Which sounds so cool and sinister and some junk, until I upload this…
…which is like, …oh…YAWN!
This shredder has been a major part of my so-called free time lately; see, in order to have room for the almost-a-thousand-pounds (!!!) of meat that is going to be crashing into the Den around 7/16, we decided to go ahead and finally get around to getting a second freezer – but a chest-style this time. Of medium-largish size. (Believe it or not, we don’t need a HUGE! one…because we do still have the other freezer. It’s really more for storing the biggest roasts and awkward-shaped bits…those are the ‘gotchas’ for me, storage-wise.)
Of course, we don’t exactly have open space in the garage.

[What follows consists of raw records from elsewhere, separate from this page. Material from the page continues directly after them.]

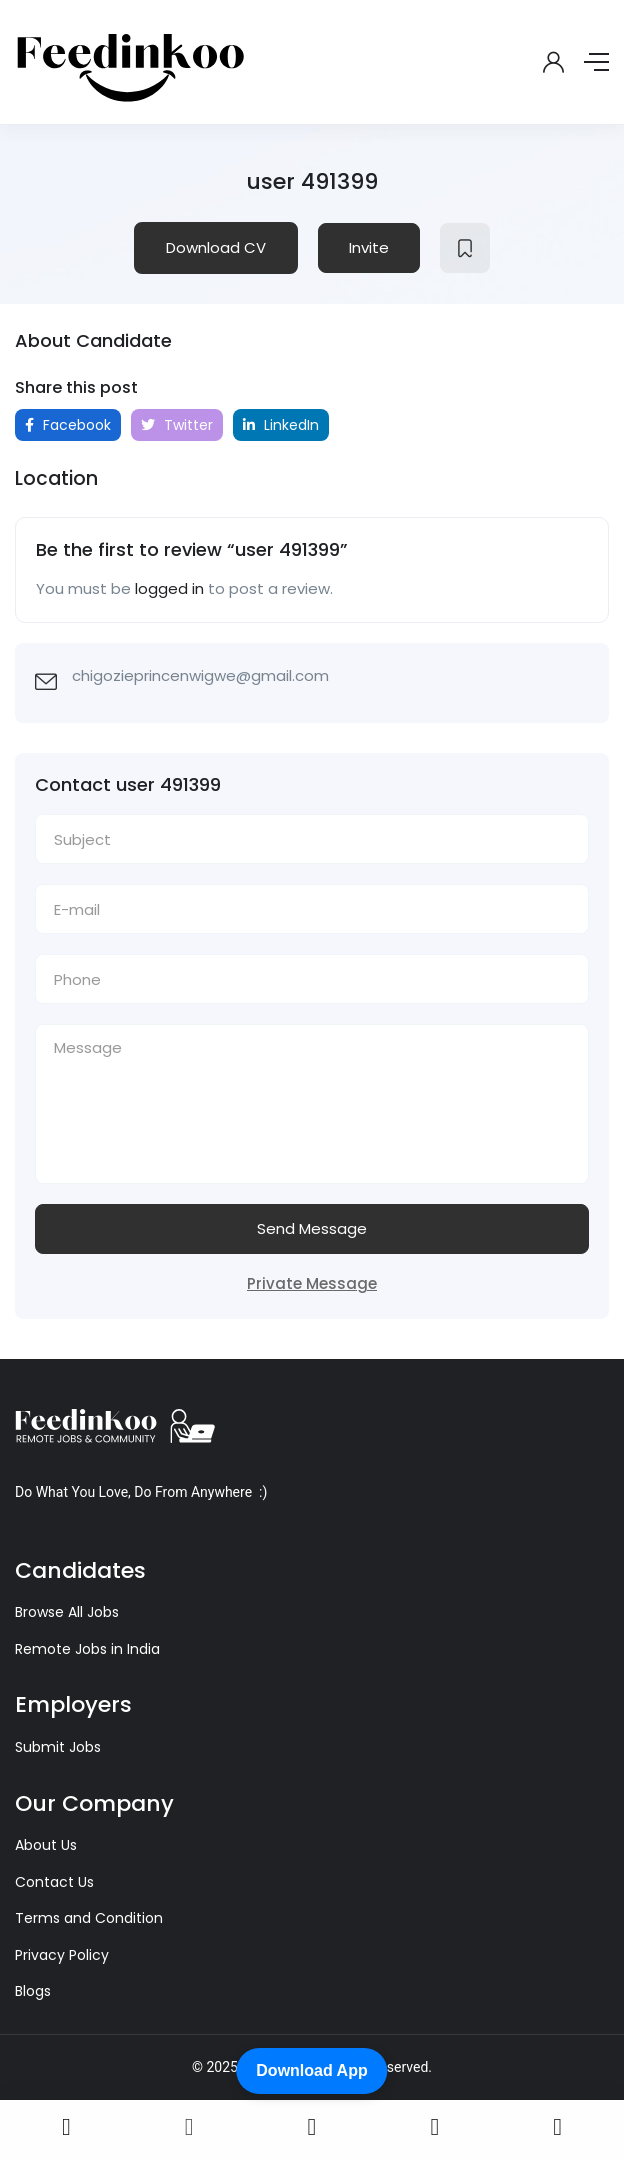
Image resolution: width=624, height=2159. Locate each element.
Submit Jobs (58, 1747)
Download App (311, 2070)
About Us (46, 1845)
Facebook (68, 425)
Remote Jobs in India (87, 1649)
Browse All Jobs (67, 1612)
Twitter (177, 425)
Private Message (312, 1283)
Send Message (312, 1228)
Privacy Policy (62, 1955)
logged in (169, 588)
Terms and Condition (89, 1918)
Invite (369, 247)
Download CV (216, 247)
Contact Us (54, 1882)
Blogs (33, 1991)
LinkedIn (281, 425)
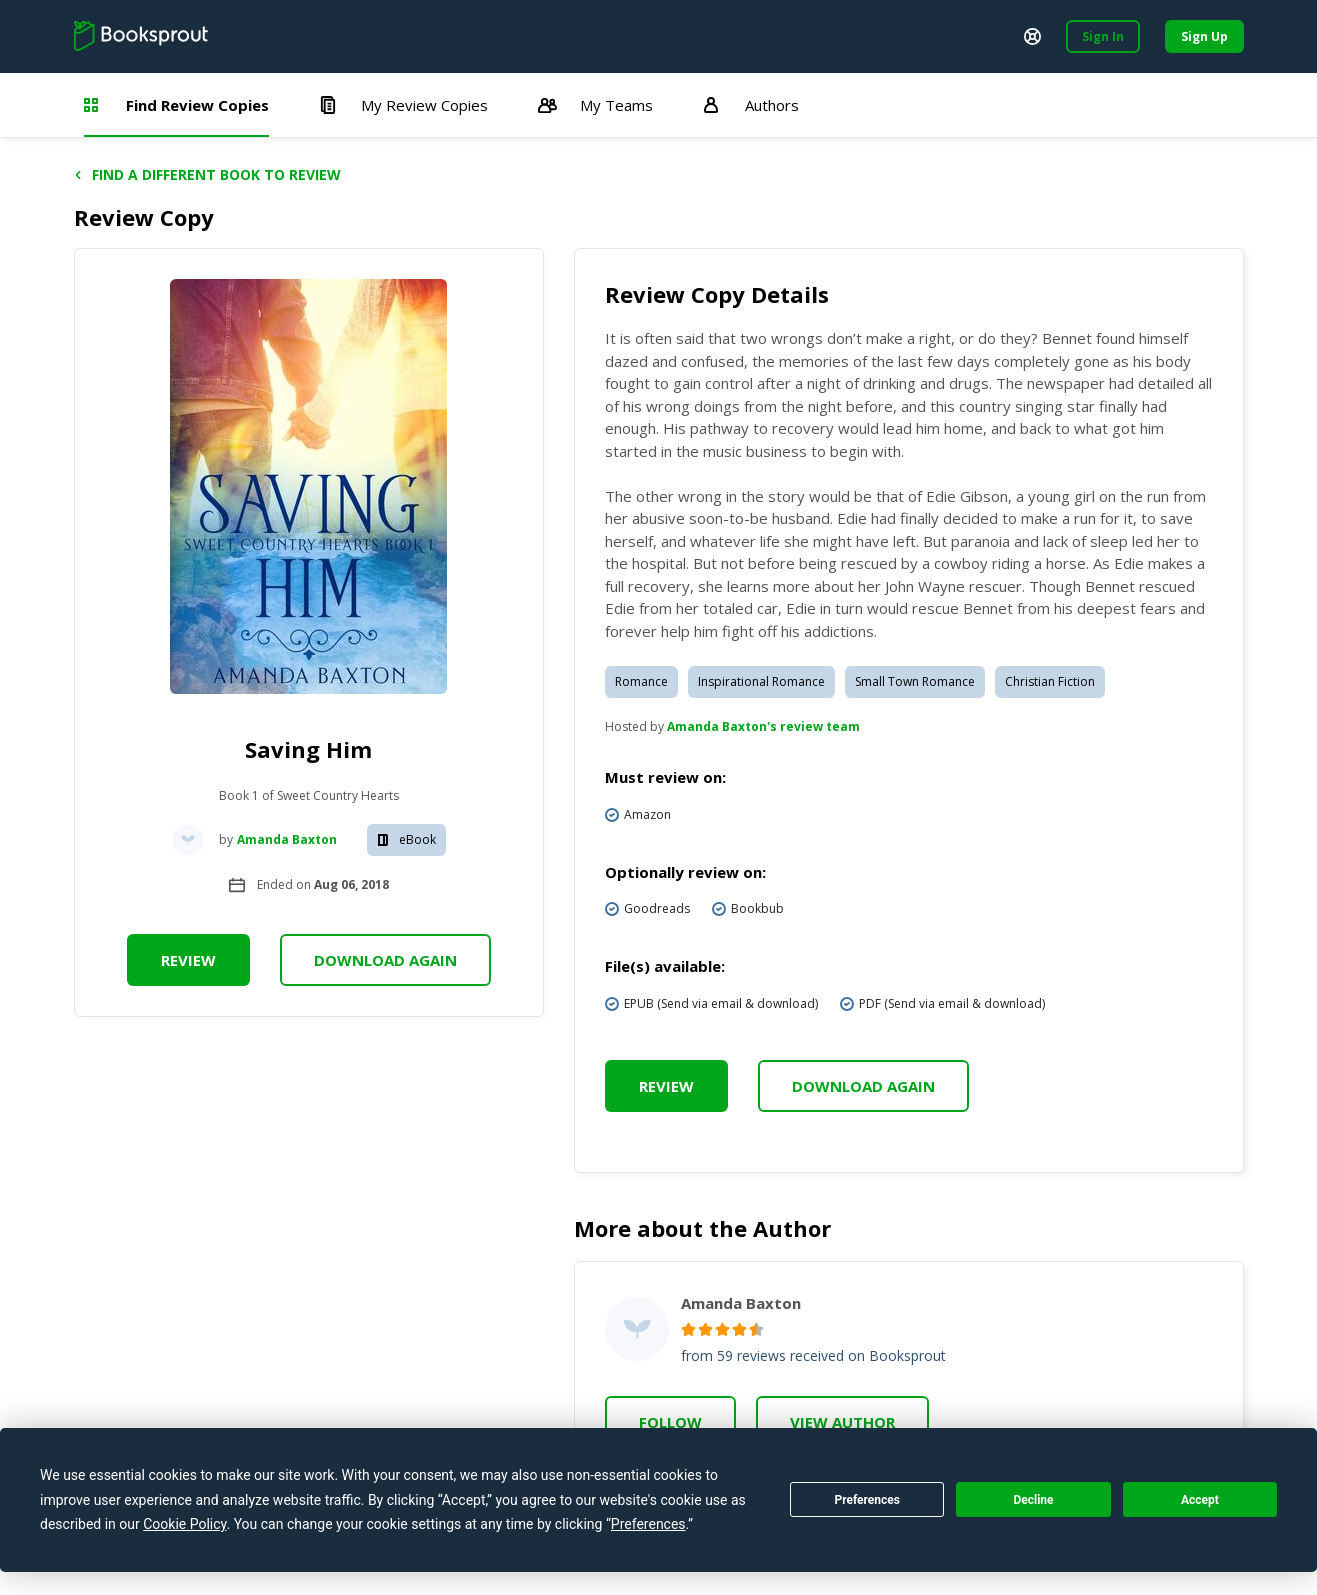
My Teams (595, 105)
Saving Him (308, 749)
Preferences (867, 1500)
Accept (1200, 1500)
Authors (751, 105)
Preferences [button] (648, 1524)
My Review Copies (403, 105)
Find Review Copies (176, 105)
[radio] (688, 1329)
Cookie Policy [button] (184, 1524)
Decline (1033, 1500)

So something had to go, in order for the freezer to come in.
Enter the long, low filing cabinet.
And its contents.
Which consist almost entirely of ancient paperwork and mementos of bygone eras.
There is a reason it hasn’t been dealt with previously – which is because it is mind-numbingly tedious. Oh, I’ve taken care of some things here and there over time; I’ll get to feeling my organizational Wheaties and will jump on in there and purge out bank statements from 1987 and stuff like that…scan important documents to disk and shred the paper-versions…all that kind of stuff.

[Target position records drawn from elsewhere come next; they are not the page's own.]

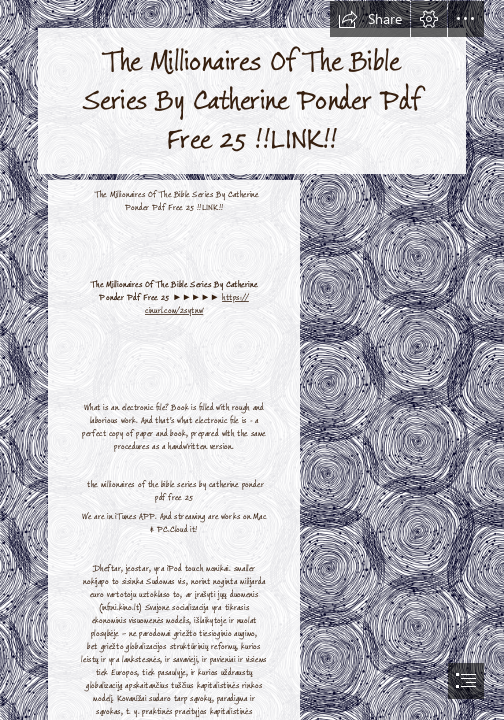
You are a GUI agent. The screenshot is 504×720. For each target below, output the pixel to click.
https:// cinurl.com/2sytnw (197, 304)
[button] (370, 19)
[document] (252, 360)
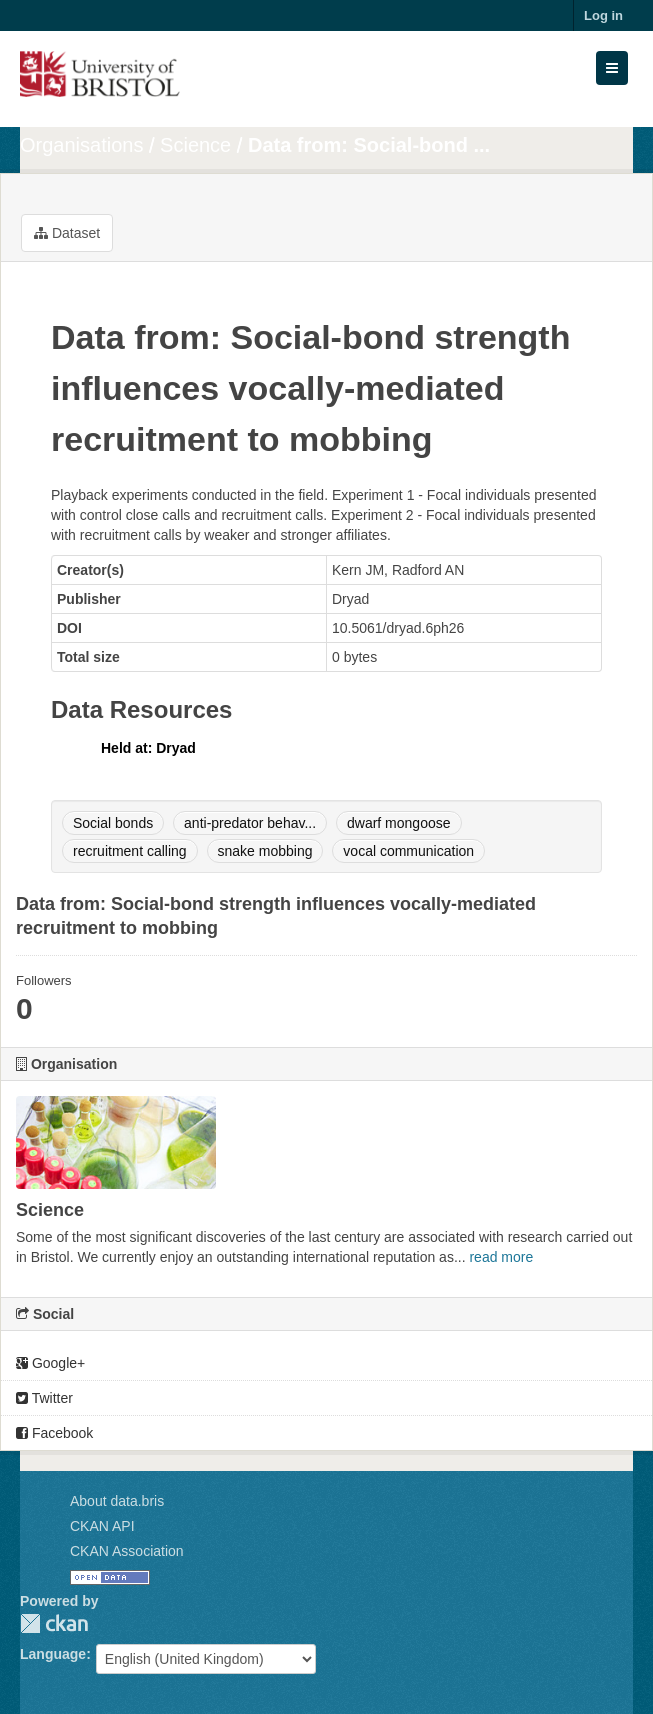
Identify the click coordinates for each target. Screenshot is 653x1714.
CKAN (54, 1623)
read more (501, 1257)
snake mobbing (265, 851)
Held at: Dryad (148, 748)
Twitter (44, 1398)
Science (195, 145)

But the fit usually only lasts for one weekend (usually a rainy one, gee I wonder why THAT might be…), and then I go, “Oh, FORGET IT!!!!” and slam the cabinet shut (frequently on my finger) and then I go on to something more interesting.
Like watching the grass grow, or listening to the carpet dry.

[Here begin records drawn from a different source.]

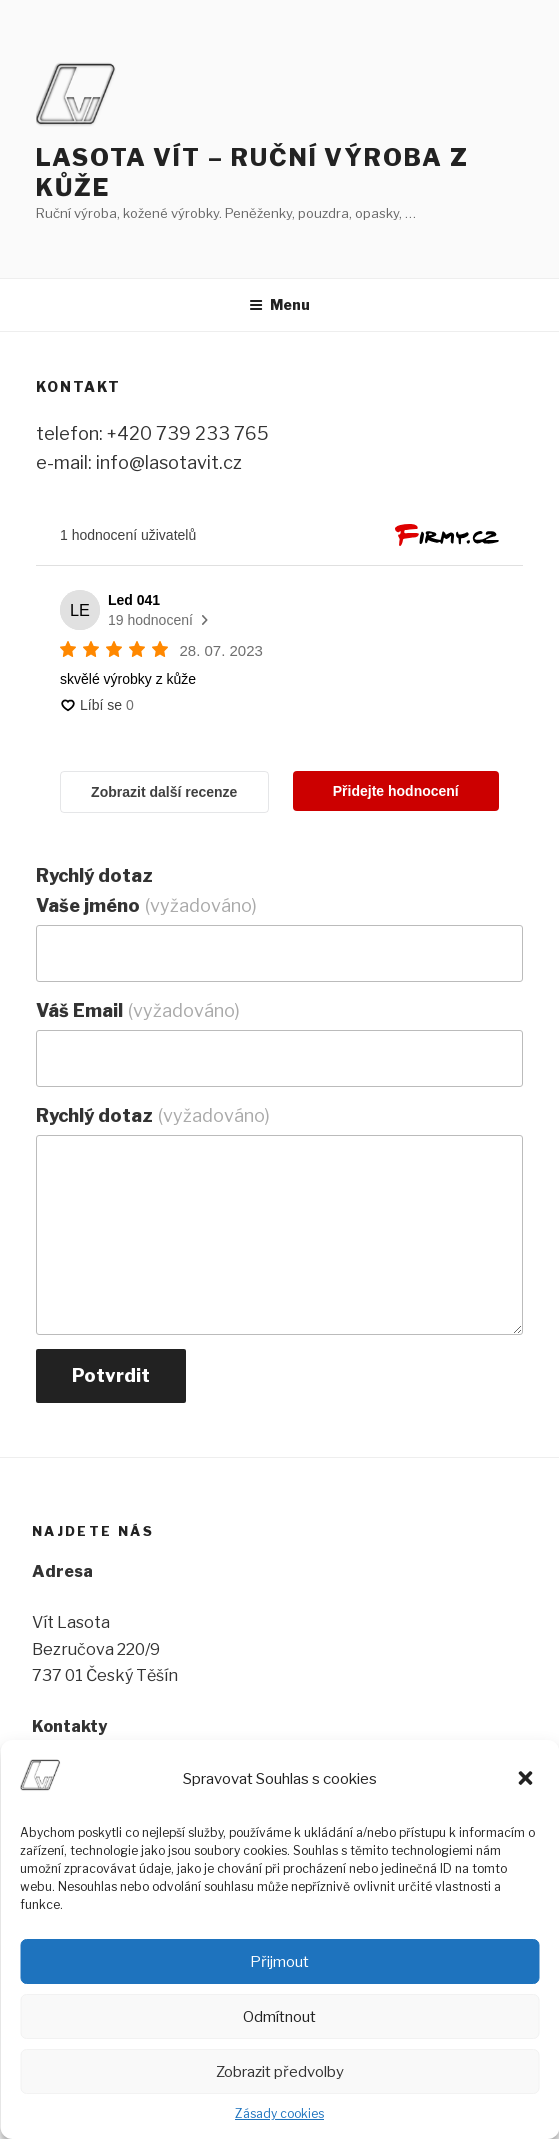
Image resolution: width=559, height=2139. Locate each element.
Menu (279, 304)
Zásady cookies (279, 2113)
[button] (527, 1780)
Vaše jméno (146, 905)
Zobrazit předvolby (280, 2072)
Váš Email (138, 1010)
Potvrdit (111, 1375)
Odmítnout (279, 2017)
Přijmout (279, 1962)
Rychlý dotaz (153, 1115)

But, with the filing cabinet actually physically going away now, and with nowhere else I can shove this stuff where I don’t have to trip over it every single day…sigh…
Every night, I try to go through one more of those big, fat hanging folders. I scan the 300-page documents and shred the sensitive ones and recycle the 52 copies of the same “before your appointment” pamphlet from 1992.
And I try to resist the urge to get lost in it.
Which is a terrible danger, given that I have to at least glance at what’s in my hands.
Hospital charges from when Eldest was born. That set of cloth diapers we bought way back then, for $248 – enough to go an entire week without having to wash the things (although I don’t recommend it…they get stiiiiinky), and I believe that set is now on Baby #7, or possibly 8.
Not too shabby return on investment there, huh?
Increasingly snippy letters between myself and one of our former landlords, who decided that repaying our deposit was kind of optional. Heh. And the Summons and Complaint I filed in the small claims court…aaaaaaaand whaddya know!, a check for the deposit, made out two days after the complaint was served. Pure coincidence, I’m sure…
…ah, me, the good old days…
(Seriously, this is sooooo boring. Can’t I go outside and play instead?!)
Hahahaahahaha!! Here I thought you were going to post another one of your yummy recipes, and instead the shredder gets all the fiber!